Speaking of Valentine’s Day (which we weren’t, but I thought it best to change the subject), it’s right around the corner and if I don’t buy my wife a humongous heart-shaped box of Valentine chocolates – the one that almost takes a loan from the bank to buy – she’ll get a bit miffed, thinking I don’t love her. Funny thing is, she doesn’t eat those sugary things because of a blood-sugar-level-gone-wacky sort of condition she has.

I try to reason with her, saying me and the kids would be the only ones who’d get to eat them, but she doesn’t want to hear it. Her father gave her mother big heart-shaped boxes of chocolates for Valentines, and that’s how it should be done. No matter if she doesn’t eat a single bite.

I guess that’s why I’m better at talking about toilets, goats and banjos instead of women. I just don’t understand them.

Speaking of goats (which I did actually mention this time), so far they’ve made it though all this cold stuff with nary a complaint. At times, I thought I’d wake up and find a pair of goat-sicles in the backyard, their little hooves pointing skyward through the snow, but they were fine.
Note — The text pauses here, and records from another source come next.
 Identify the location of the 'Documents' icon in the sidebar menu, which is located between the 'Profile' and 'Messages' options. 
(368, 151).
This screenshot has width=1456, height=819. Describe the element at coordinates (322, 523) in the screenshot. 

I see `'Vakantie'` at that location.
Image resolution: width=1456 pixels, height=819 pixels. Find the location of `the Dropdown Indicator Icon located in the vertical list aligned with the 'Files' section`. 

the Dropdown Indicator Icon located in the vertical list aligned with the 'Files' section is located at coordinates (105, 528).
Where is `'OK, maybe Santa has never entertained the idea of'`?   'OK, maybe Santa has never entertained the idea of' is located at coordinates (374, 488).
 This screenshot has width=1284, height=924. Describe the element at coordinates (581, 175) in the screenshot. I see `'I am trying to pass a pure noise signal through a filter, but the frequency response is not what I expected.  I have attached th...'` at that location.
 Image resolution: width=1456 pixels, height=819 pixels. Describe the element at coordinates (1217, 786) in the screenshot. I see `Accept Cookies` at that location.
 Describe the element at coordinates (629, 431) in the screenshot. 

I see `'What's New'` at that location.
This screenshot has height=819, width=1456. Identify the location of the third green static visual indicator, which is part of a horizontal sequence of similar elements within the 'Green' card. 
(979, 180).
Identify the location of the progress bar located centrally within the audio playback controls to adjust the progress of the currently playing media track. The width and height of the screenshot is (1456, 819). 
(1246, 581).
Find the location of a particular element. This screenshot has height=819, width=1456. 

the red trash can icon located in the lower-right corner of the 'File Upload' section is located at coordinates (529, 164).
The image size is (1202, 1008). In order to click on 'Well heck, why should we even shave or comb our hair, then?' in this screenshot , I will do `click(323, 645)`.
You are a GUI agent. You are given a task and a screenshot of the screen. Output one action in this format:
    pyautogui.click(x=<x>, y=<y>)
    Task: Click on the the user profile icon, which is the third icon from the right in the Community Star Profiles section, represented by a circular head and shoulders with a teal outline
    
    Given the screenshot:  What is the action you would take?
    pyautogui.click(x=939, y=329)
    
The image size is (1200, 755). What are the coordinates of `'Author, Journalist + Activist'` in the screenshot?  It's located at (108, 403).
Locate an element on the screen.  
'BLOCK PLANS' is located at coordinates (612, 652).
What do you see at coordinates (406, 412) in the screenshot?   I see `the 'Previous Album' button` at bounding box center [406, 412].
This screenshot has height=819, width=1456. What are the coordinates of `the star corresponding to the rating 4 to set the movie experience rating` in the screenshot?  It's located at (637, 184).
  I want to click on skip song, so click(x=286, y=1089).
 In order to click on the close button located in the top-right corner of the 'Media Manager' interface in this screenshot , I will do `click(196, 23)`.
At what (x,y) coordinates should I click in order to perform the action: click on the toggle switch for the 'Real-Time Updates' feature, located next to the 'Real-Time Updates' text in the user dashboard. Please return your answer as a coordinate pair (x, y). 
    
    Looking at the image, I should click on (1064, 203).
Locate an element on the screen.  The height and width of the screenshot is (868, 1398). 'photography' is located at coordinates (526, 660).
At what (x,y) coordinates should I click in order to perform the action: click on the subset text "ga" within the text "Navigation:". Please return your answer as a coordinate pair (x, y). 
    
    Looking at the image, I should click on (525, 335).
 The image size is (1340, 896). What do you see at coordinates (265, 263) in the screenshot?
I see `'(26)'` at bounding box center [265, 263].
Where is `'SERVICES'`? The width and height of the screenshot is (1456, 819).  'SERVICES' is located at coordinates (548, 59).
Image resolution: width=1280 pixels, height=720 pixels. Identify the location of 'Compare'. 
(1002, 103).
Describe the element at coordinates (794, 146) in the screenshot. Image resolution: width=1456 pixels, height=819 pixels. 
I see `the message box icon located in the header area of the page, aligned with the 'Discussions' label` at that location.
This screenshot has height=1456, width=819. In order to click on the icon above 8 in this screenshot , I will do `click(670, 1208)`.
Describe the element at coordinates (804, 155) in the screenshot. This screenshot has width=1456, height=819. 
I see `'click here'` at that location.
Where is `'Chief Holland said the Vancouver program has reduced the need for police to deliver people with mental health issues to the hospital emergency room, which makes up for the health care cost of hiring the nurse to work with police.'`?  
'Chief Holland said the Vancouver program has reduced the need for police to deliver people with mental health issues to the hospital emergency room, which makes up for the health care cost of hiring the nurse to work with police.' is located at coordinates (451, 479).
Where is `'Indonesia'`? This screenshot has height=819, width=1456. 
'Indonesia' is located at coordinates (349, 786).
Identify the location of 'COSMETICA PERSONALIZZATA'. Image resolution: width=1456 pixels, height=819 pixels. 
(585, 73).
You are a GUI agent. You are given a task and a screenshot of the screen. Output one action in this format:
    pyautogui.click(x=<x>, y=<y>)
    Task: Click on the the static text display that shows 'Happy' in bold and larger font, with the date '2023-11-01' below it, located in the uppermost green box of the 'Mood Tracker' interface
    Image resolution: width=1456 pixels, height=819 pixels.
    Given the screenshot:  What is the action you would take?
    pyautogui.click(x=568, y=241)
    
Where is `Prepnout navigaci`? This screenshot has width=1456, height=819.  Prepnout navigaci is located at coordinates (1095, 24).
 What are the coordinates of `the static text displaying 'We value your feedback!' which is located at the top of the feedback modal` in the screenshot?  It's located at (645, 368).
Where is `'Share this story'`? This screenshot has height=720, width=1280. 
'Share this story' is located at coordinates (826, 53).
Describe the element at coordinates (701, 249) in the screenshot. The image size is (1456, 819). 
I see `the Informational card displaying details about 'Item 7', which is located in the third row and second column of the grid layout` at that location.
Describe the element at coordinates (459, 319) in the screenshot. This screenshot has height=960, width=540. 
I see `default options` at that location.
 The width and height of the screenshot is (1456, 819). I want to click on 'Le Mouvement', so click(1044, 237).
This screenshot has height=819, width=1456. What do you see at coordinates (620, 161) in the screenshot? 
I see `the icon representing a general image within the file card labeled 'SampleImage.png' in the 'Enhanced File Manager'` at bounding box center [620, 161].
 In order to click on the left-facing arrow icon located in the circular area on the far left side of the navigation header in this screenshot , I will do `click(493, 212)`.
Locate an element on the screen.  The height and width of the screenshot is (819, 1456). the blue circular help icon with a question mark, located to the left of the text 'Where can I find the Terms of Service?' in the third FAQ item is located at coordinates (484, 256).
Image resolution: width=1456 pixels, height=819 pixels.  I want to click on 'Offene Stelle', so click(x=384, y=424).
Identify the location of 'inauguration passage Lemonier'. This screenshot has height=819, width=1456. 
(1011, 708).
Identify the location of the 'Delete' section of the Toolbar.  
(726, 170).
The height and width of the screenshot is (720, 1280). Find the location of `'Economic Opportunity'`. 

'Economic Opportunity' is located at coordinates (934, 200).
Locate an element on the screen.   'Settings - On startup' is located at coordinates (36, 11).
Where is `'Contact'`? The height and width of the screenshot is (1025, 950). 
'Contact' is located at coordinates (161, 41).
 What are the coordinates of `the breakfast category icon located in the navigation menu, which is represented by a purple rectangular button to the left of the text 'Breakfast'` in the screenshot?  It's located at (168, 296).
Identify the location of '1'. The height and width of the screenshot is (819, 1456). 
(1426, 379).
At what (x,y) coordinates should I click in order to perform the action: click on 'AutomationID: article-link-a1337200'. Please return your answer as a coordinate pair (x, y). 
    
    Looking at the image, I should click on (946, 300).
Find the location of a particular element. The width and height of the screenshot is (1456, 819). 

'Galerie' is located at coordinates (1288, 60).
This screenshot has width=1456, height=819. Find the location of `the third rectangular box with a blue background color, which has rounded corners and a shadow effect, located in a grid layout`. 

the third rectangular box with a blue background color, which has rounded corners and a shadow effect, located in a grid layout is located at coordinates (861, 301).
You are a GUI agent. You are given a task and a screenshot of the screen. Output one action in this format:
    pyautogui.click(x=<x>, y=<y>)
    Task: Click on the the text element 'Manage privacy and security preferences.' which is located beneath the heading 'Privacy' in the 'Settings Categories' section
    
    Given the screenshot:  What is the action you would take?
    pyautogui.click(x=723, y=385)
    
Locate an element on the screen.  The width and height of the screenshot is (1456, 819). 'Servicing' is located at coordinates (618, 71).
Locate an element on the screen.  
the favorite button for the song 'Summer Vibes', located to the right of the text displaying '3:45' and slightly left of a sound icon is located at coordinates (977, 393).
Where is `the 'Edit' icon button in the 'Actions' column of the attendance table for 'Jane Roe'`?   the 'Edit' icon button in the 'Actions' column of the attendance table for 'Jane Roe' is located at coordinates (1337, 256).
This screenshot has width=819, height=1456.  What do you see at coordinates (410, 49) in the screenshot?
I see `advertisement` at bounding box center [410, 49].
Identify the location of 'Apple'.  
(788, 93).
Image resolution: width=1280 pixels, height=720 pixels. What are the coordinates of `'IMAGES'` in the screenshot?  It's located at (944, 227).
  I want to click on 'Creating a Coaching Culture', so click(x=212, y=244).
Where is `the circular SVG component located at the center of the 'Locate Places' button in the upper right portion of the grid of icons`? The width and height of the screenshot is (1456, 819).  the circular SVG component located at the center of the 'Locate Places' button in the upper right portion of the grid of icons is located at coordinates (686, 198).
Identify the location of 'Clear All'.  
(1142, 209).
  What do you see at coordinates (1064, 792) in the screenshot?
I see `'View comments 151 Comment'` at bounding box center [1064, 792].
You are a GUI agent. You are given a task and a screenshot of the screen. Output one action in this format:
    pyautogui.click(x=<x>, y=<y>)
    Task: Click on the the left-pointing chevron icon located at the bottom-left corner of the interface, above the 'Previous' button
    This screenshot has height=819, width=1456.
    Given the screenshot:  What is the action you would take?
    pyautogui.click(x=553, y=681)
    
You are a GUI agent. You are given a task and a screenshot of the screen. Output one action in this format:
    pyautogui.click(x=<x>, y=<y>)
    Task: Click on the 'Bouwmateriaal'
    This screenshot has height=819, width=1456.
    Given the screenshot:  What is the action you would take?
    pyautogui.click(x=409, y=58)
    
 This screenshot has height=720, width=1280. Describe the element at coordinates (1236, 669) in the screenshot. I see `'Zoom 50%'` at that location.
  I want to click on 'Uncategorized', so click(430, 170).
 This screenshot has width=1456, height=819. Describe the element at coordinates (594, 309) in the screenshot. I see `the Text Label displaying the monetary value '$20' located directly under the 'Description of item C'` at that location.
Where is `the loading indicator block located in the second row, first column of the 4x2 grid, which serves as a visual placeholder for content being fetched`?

Not only did they survive, but on the third day of the “Mighty Snow Dusting of 2011,” I caught them chasing each other, round and round the backyard, having a good old-fashioned snowball fight. They were having such a good time they even stopped to build a snowgoat, a snow fort, and then stretched out to make snow goat angels.

After all that, those two goats made themselves some hot cocoa and spent the rest of the day relaxing in the sun. How they were able to wrap those hooves around their coffee mugs, I never figured out – and probably never will.

Seeing those goats made me stop and think. If a little snow can’t get them down, then I sure as shootin’ shouldn’t let it get me down. So next snow, things will be different. I’ll be all out in it, knee deep and having fun. You just try to stop me.

P.S. – I have no idea what I would do with a pair of goat-sicles. They’re too big to fit in the freezer, and you get hair all over your tongue if you try to lick them.